Несмотря на ранний час, Рой был уже совершенно одет и причесан, даже с обычной для него щеголеватостью. Он поймал Клэр в верхнем коридоре в тот момент, когда она собиралась будить мальчиков. Видно, он уже давно подстерегал ее здесь.

— Клэр, вы уезжаете?

— Да, — сказала удивленная Клэр.

— И надолго?

— Нет. Дня на два.

Рой собрался с духом.

— Клэр, что, если бы я поехал с вами? Я не помешаю вам. И я тоже немного знаю машину. Я мог бы помочь, если бы вдруг что-нибудь случилось.

— А что может случиться? — сказала Клэр, явно уклоняясь от прямого ответа.

— Ну, я не знаю. Какая-нибудь поломка, авария. На горной дороге это часто бывает. Я ведь тоже изучал машину, только до сих пор не любил возиться с этим делом: очень уж грязное.

— Да, я знаю, такую работу вы не любите, — кивнула Клэр.

— Нет, нет, это неправда, — с жаром принялся уверять Рой. — И вы, пожалуйста, пожалуйста, не думайте, Клэр, что я белоручка. Фэйни просто врет, когда изображает меня таким принцем. Я всегда с удовольствием…

Рой ужасно торопился. Он видел, кто Клэр смущена, почти испугана его просьбой. Еще немного настойчивости, и она сдастся.
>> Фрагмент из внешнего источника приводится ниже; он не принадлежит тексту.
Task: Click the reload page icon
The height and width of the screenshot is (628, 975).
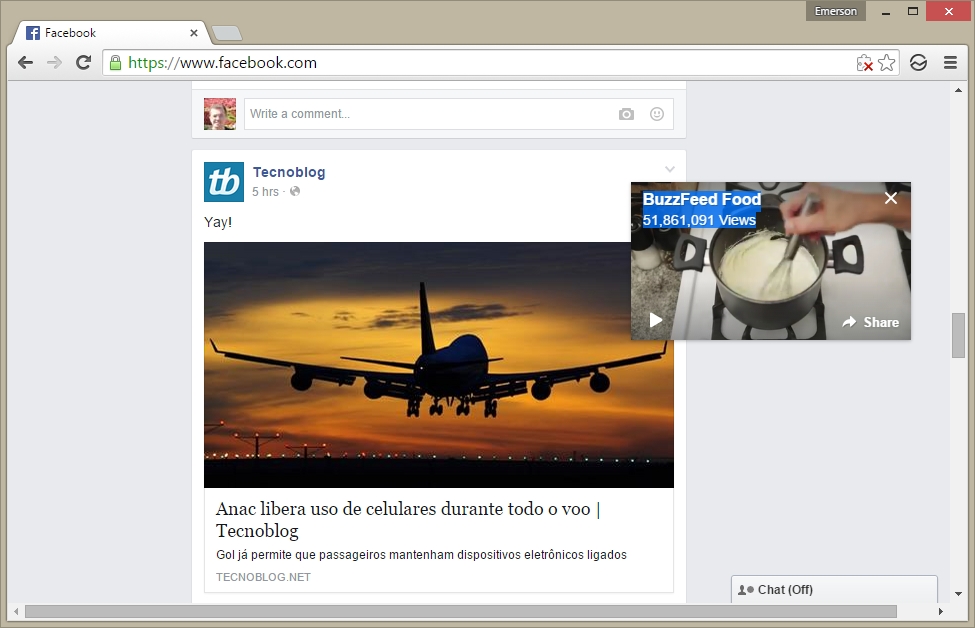Action: point(84,62)
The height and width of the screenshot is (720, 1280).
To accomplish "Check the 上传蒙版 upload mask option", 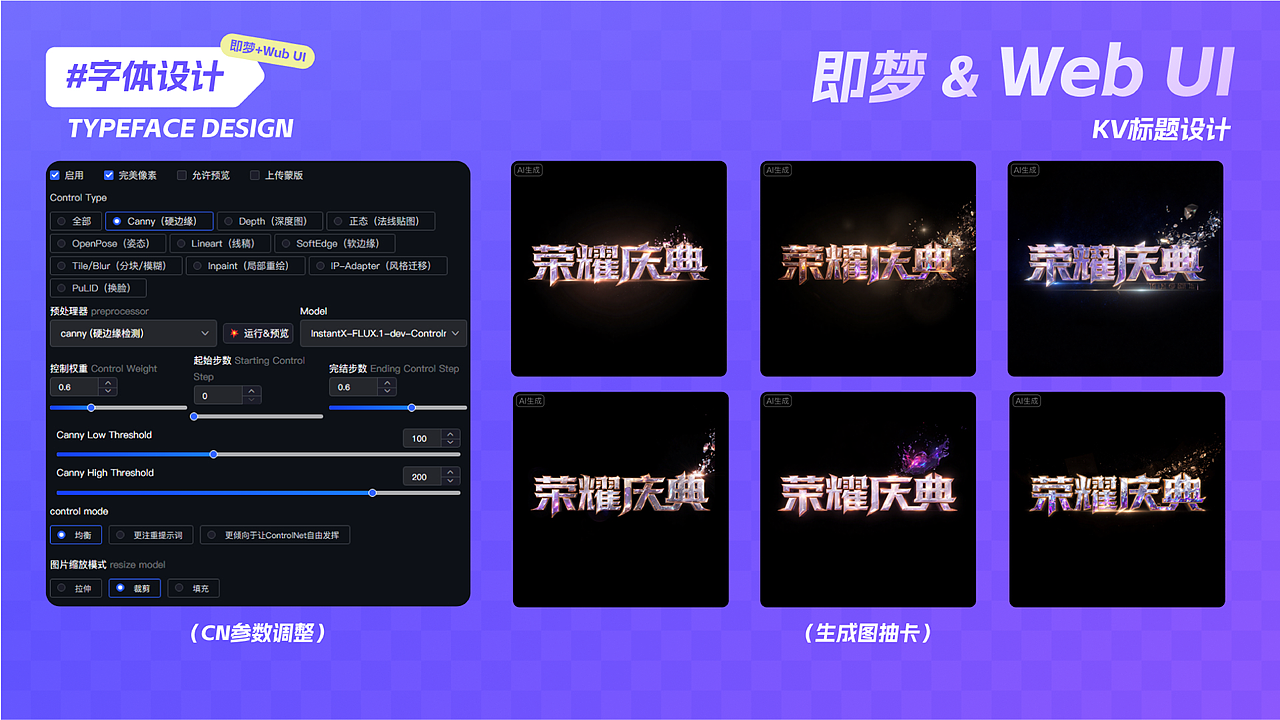I will [255, 175].
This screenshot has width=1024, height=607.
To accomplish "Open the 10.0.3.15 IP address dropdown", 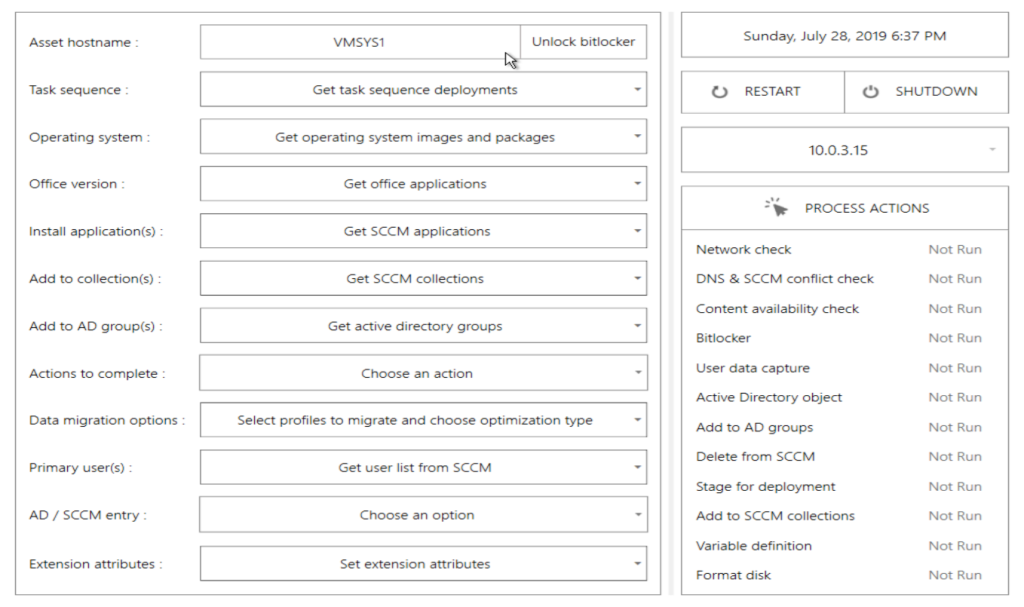I will coord(844,151).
— Но мы же не в горы едем. Мы поедем по равнине. И потом это по делу, — пробормотала Клэр. — Вот Мать обещала скоро устроить поездку к Голубым озерам. Тогда, пожалуйста…

— Да, да, понимаю, — перебил ее Рой. — Я знаю, что вы по делу. — Он, как игрок, решил поставить свой последний козырь. Ну и пусть. Игра того стоит! — Я знаю, вы едете развозить приглашения на митинг. Приглашения тем, кто был партизаном, франтирером. Знаю, что это народное собрание устраивают сторонники мира и бывшие партизаны, что ваши старшие тоже там что-то делают. И там, на этом собрании, будут говорить против войны, и отец вашего друга Кюньо будет выступать и рассказывать, как он был в России и что там видел. Видите, Клэр, мне все известно. Но я тоже ваш друг, Клэр. Очень преданный друг. Вы можете положиться на меня. Ну, конечно, я против, то есть я был бы против всего этого у нас, в Штатах. Но ради вас, Клэр, чтобы быть с вами…

Рой говорил быстро, нервно, каждая жилка в нем прыгала, трепетала. Действительно, это была его последняя ставка.

У Клэр вдруг свело гневом лицо. Даже губы у нее побелели.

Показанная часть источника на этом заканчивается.